Complete.Org: Mailing Lists: Archives: freeciv-ai: June 2003:
[freeciv-ai] Re: learning from experience
Home

[freeciv-ai] Re: learning from experience

[Top] [All Lists]

[Date Prev][Date Next][Thread Prev][Thread Next][Date Index] [Thread Index]
To: "Per I. Mathisen" <per@xxxxxxxxxxx>
Cc: "Alexander L. Vasserman" <avasserm@xxxxxxxxxxxxxxxxxxxxxx>, freeciv-ai@xxxxxxxxxxx
Subject: [freeciv-ai] Re: learning from experience
From: Ross Wetmore <rwetmore@xxxxxxxxxxxx>
Date: Tue, 10 Jun 2003 09:02:22 -0400


Per I. Mathisen wrote:
[...]
In any case, there is a problem: Changing context. A strategy that works
fine in, say, gen 1, may not work as well in gen2. Some slight changes in
server options might change context enough to throw its accumulated
weights into question.

The problem with this is one of poor implementation. The AI needs a feedback
loop that can update weights or switch strategies (alternate way of phrasing
update weights) on a timeframe less than a game or release cycle.
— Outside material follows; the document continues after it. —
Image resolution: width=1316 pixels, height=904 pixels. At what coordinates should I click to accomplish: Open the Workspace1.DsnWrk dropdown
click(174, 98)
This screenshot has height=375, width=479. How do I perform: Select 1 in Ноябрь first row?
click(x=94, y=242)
What you describe would be quite useful in order to optimize the AI. We
could put researched weights into the rulesets. However, I am pessimistic
about the state of AI research when it comes to being able to write an AI
that can figure out on the fly and on its own new strategies and read
something meaningful into accumulated statistical data. But I would be
happy to be proven wrong.

  - Per

Again, if the implementation is explicitly coded in fine detail, then you are
correct that this is going to be a total failure.
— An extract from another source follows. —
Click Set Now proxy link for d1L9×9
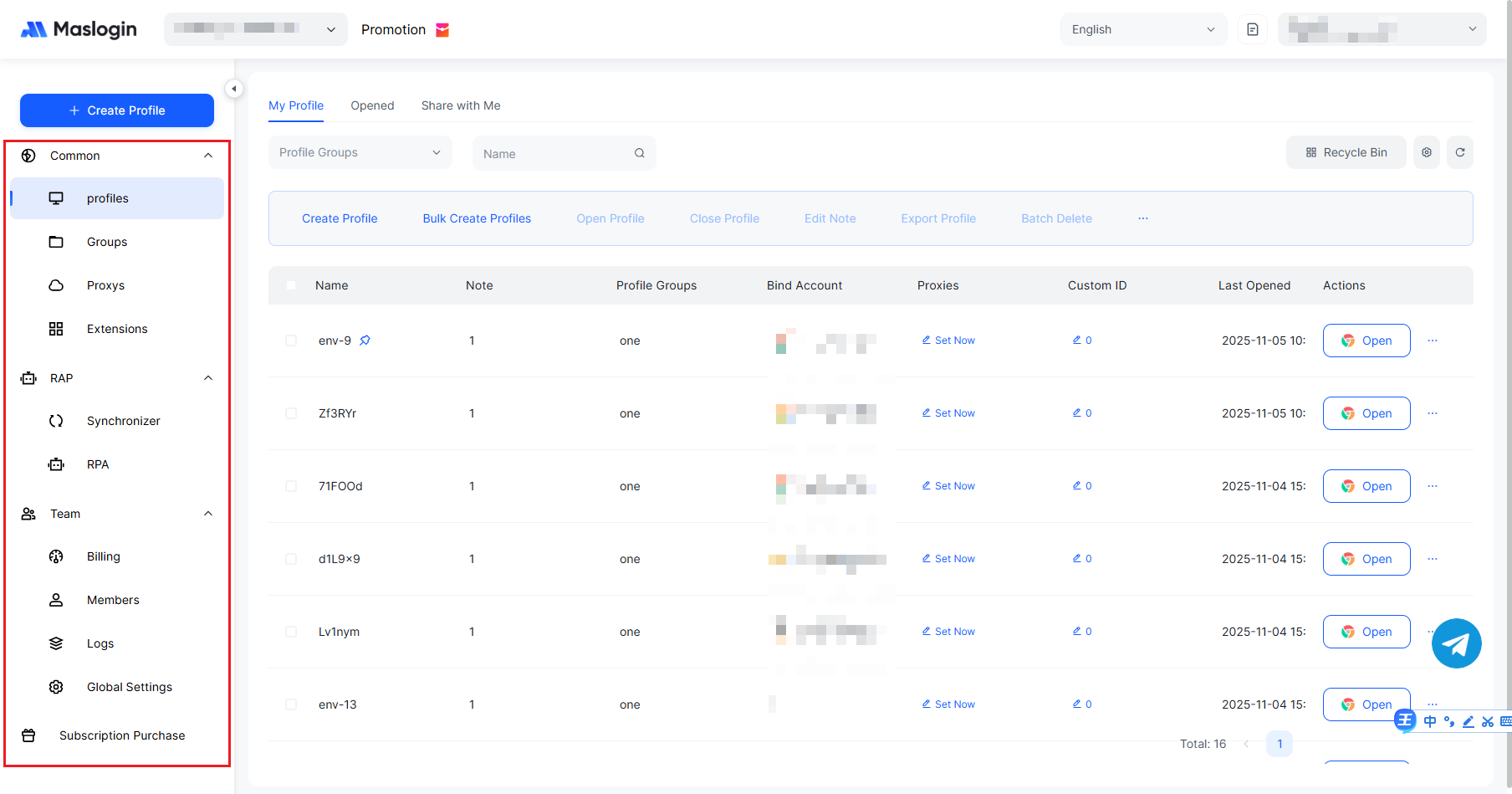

The solution is more successful if it is developed using a fuzzy feedback
flavour. Small tactical operations might be handled in a micro-managed
fashion, but overall strategy should not be explicitly planned. Rather it
should be handled as a weighted selection of responses to changing game
state where feedback parameters adjust the weighting selection on a chosen
timescale.

At any given moment, one makes the best selection on the instantaneous set
of strategic weights. But over a longer period, one adjusts or reselects the
strategic imperatives based on events/needs/success/failure feedback decisions.

Cheers,
RossW
=====



[Prev in Thread] Current Thread [Next in Thread]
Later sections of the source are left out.